The Online and Mobile Journalism module, taught by Glyn Mottershead, experimented with delivering some of the course content online. The results have been encouraging and will lead toward more use of this method. I provide teaching support to the module and planned and designed the online material. I discuss the reasons and results of the trial below.
The Online and Mobile Journalism module aims to introduce the skills required to produce online content but with 90 students, 30 computers and less equipment it is always a challenge to teach these skills effectively in the timetabled sessions.
Typical issues encountered were:
- Lessons were repeated 3 or 4 times to accommodate all the students
- Repeating classes meant less time to teach and spend in class
- A limited amount of kit shared during class
- Less practical experience gained by the student
- No account of the student previous knowledge or experience
When reflecting on the module we knew the delivery of these skills could be done better and that both the teaching and learning experience could be improved. It was decided to try a new approach by delivering skills training online.
The module required the students to write a blog and produce multi-media content for an assessed project. It was therefore in the students interests to take advantage of the online lessons available to them.
The initial learning takes place outside of the classroom, in the students own time, when learning online. That learning was backed up by using classroom time to assess how they had done, troubleshoot problems and encourage further learning.
“Working with Audio” was the first skill to be made into an online lesson. This lesson would normally require two class-based sessions; recording and editing. When planning and designing the online lesson it was important not to let it become too long and so the lessons were split into five smaller lessons; audio basics, recording, editing basics, further editing and improving audio quality. Usability and accessibility were also key considerations.
The lessons were built using software called Adobe Captivate which allows all sorts of content and media to be used. The finished products include narration, text, closed captions, audio, images and video. Assessment is also included in the form of an interactive quiz. These lessons were then uploaded to Learning Central so the students could access them at any time and statistics on usage could be collected.

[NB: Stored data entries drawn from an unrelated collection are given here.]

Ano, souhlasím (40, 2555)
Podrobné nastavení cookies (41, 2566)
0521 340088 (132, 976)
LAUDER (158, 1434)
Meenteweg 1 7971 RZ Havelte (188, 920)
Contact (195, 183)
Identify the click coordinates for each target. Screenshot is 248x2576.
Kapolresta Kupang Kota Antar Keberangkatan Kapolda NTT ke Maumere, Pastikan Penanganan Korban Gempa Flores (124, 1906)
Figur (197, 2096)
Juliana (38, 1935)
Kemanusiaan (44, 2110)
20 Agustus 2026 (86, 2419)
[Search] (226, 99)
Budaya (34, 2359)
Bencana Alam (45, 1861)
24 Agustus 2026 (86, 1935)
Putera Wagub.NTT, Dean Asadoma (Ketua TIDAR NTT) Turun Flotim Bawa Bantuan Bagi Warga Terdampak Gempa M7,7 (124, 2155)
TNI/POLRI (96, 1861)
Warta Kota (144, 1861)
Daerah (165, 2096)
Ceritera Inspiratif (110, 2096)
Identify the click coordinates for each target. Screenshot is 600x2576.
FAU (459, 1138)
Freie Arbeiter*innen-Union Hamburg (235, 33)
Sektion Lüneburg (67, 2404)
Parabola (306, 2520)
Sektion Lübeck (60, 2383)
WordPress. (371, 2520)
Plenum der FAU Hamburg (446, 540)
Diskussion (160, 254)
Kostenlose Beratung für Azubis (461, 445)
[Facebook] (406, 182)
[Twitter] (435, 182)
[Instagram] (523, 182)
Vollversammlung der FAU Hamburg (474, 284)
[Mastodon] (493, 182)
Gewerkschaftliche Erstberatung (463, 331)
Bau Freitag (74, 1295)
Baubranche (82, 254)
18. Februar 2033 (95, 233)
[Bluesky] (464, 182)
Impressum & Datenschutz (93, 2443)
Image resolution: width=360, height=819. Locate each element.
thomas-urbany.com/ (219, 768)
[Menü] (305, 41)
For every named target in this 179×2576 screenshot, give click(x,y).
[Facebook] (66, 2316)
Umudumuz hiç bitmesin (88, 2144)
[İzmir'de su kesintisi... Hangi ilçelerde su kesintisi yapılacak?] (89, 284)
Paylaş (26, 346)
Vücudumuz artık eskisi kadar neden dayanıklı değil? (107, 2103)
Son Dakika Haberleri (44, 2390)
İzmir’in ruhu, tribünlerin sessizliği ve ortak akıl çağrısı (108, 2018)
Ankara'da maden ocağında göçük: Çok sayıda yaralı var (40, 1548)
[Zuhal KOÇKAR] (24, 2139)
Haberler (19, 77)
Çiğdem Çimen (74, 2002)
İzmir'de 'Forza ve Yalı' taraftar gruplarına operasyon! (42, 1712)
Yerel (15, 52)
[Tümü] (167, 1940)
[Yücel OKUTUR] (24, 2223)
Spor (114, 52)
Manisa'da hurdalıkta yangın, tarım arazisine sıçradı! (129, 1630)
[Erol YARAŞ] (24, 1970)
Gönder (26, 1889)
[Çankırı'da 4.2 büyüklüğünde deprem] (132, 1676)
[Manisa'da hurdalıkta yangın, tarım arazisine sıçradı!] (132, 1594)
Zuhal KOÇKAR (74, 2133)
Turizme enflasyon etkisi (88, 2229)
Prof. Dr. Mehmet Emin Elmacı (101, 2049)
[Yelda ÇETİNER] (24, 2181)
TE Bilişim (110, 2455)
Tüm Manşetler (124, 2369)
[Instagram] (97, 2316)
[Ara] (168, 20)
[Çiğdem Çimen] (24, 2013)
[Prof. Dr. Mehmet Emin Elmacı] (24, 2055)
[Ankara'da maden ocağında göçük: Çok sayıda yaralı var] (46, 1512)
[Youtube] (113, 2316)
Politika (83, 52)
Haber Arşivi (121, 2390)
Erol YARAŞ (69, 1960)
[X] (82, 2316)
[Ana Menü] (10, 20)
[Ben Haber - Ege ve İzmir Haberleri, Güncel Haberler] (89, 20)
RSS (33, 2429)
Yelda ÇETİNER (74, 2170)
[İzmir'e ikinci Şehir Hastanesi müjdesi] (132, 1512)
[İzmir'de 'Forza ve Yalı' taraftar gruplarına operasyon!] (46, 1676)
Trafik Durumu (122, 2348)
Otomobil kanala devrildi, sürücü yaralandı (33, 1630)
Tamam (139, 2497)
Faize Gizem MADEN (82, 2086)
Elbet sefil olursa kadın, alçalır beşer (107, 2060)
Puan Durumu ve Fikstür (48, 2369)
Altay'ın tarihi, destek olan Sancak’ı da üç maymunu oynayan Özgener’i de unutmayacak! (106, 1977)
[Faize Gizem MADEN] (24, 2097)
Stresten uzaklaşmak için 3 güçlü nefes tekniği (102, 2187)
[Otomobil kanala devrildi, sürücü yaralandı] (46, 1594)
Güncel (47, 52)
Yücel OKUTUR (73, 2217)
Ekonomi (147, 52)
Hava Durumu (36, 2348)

The feedback received from the students was very positive, with comments such as they enjoyed listening to the lessons, they could replay what they didn’t understand or skip bits they already knew. The statistical feedback from Learning Central is also encouraging with the lessons getting 188 hits to date. Interestingly it shows that the lessons were accessed the least on Thursdays but have also been accessed since the project!
Benefits achieved were:
- Students were able to learn in their own time, at their own speed.
- Further guidance and troubleshooting could be given during the classroom
- Tutor time was more effective
- The student could gauge their own learning needs based on previous knowledge and experience
- The student learnt independently encouraging a mature approach to learning
Since creating the lessons it quickly became apparent that these lessons would also be of use to other modules. To make them available to everyone the lessons are also hosted on my blog How do I…? You can do.